T he Common License from the Bishop of Salisbury was waiting for them on the table in the entrance hall, so, having tucked it away in the inside pocket of his coat. Max escorted Serafina upstairs to Julian’s study with the intention of revealing the outcome of their investigation.

They found Julian seated at his desk, surrounded by piles of papers and open textbooks, a tray of untouched food by his side. He looked up as Max ushered Serafina through the door, raising anxious, bloodshot eyes and tossing down his pen. It left a string of inky blots across the page he’d been writing on. “Well? Do you have news?” There was an unmistakable tremor in his voice. The last few days of what must have been terrible worry had wrought changes upon him, and not for the better.

Better put his mind at rest straightaway. “You may rest easy,” Max began with. As a soldier he’d learnt that hedging around a subject never helped. You had to get to the nub of the matter straightaway. “She wasn’t the woman you married, and she’s gone. Crisis averted.” He pulled out the one chair for Serafina, who sat in it, a thoughtful expression on her face.

“She wasn’t?” Julian asked, relief flooding his face. “She wasn’t Abigail?”

Max nodded. “I’m sorry, or perhaps glad, to have to tell you that Abigail Aubrey died not long after you two parted, in giving birth to her… your… child. Who also died.
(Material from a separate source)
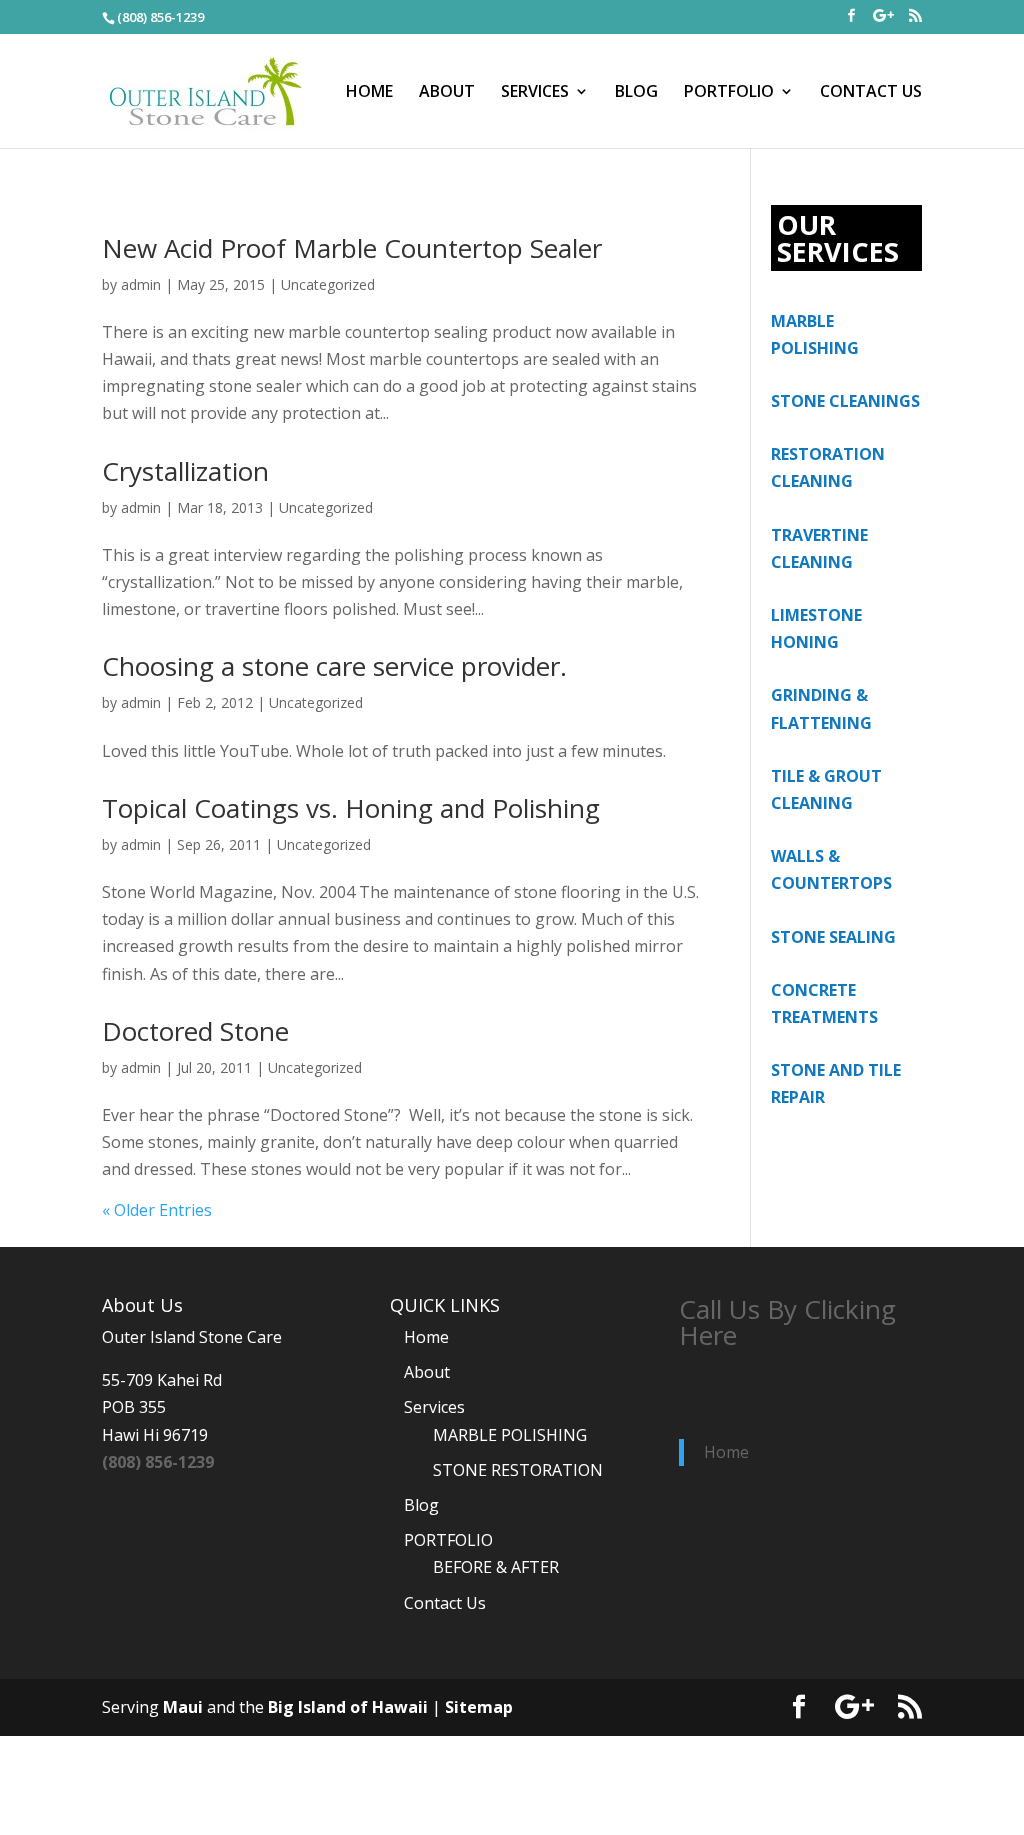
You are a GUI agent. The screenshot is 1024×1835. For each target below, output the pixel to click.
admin (141, 284)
The woman we met in Marlborough today, who was fully intending to hoodwink our entire family, was her sister, to whom she must have confided the whole sordid story before she died. The young man she was going to pass off as your son is that woman’s own son. They are both now in the custody of the constable. For fraud. I had the impression he’s delighted to have made such an arrest.”
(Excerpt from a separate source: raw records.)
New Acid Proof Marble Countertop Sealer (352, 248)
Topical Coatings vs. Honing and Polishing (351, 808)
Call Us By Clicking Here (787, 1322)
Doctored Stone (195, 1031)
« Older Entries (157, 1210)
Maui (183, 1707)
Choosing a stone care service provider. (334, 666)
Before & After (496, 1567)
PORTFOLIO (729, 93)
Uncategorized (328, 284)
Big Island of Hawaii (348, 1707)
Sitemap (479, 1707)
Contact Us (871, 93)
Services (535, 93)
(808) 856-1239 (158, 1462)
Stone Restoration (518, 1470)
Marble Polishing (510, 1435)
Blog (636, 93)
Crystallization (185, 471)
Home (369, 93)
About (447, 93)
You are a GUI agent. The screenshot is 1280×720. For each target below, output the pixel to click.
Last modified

Julian’s mouth had fallen open and his chest was heaving for his scanty breath. “She’s dead? You’re sure?”

Max grit his teeth and nodded. This was not the brother he’d looked up to all his life. This was a man who’d lied to the young actress he’d married in order to bed her, then left her, and married a second wife in the full knowledge that the first was probably still alive but thinking herself not legally wed. A glance at Serafina’s face told him she shared his opinion. Would he ever look at Julian the same way again?

“I can’t believe it,” Julian said. “She’s dead? And the child? I just can’t believe it.” He hung his head. Were those tears? “She was so vital, so alive. I would not wish death on her or her child. I would not.”

He rose a fraction in Max’s estimation at these words.

“Nevertheless, whatever you would not wish on her,” Max said, determined to rub in the wrongdoing, “if she were living, you would be in a monumental mess. A scandal that would ruin this family and any prospects your children might have had. And nothing about this result detracts from what you did to that girl, and then went on to do to Maria.”

“I’m sorry for what I did,” Julian said, shaking his head. “Sorry I married her, sorry I lied to her and left her, sorry for what I could have been doing to Maria and our children.” He looked up, his eyes brimming with anguish. “And without you, Max, the scandal would have become real.”

Max dropped a hand onto Serafina’s shoulder. “It’s not me you have to thank, but my betrothed. It was her astuteness which brought about the denouement of the fraudsters. She has a bent for investigation like no other I’ve ever met.” He let his fingers caress her shoulder and she tipped her head to settle her cheek against his hand. This did not go unnoticed.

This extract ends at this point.